(Items from a dataset)
════════
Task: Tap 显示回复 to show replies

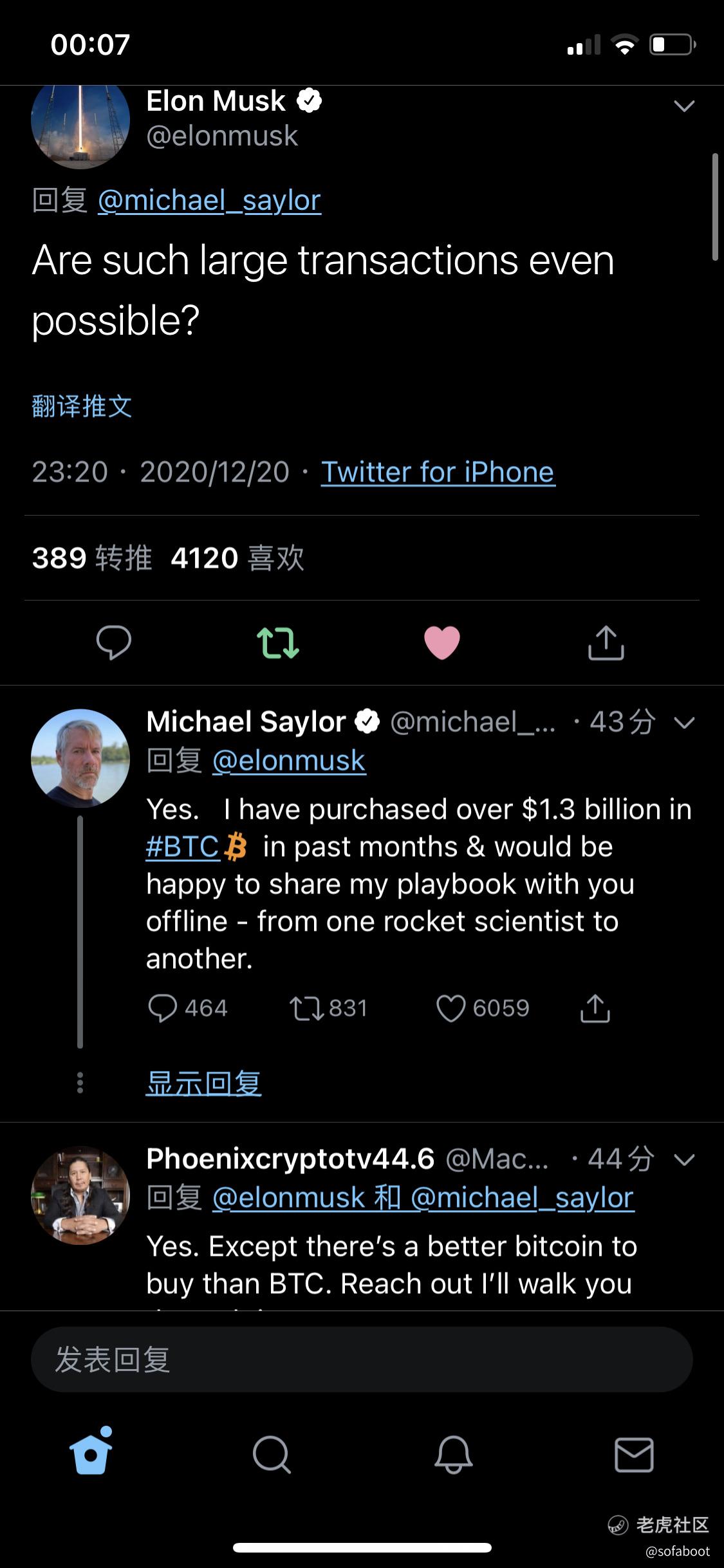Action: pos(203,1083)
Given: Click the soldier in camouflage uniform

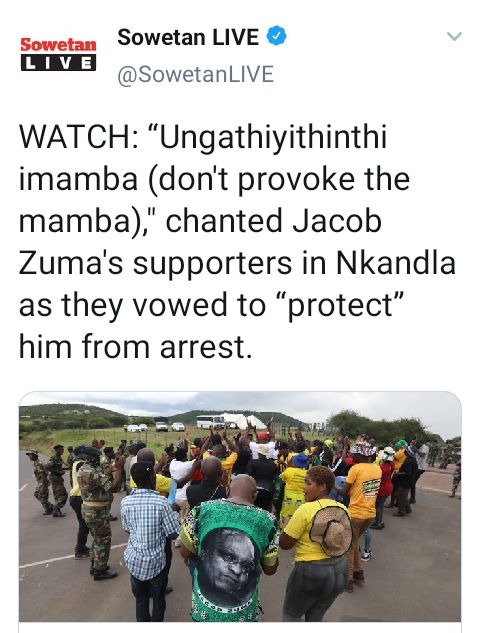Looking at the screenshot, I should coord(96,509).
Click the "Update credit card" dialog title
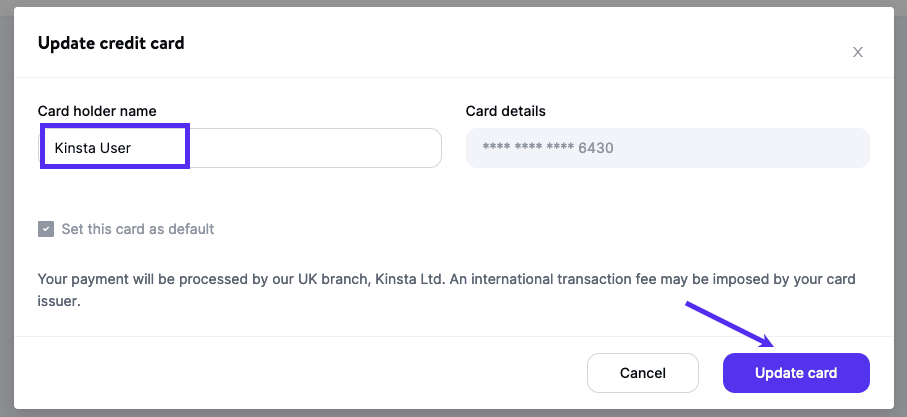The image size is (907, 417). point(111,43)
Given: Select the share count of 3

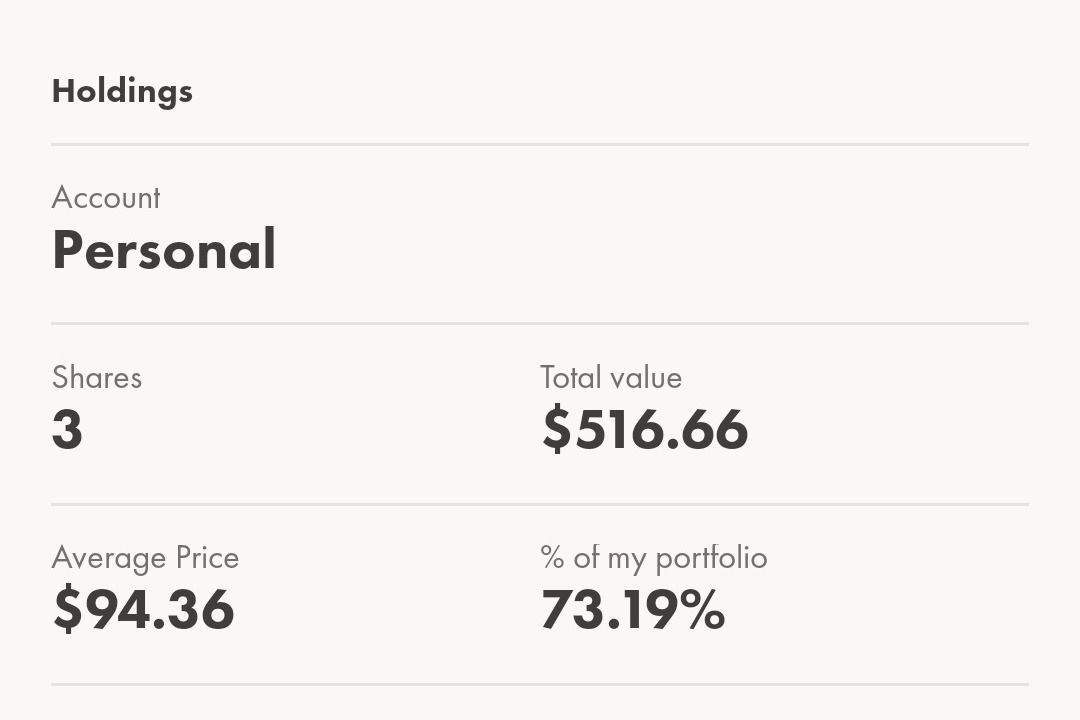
════════
» WHAT IS BEING ASKED
The expected output is every entry above, retyped exactly, with the pictures removed.

» SOLUTION FOR THIS PROBLEM
Task: Tap 显示回复 to show replies

Action: pos(203,1083)
Given: Click the soldier in camouflage uniform

Looking at the screenshot, I should coord(96,509).
Click the "Update credit card" dialog title
The image size is (907, 417). point(111,43)
Given: Select the share count of 3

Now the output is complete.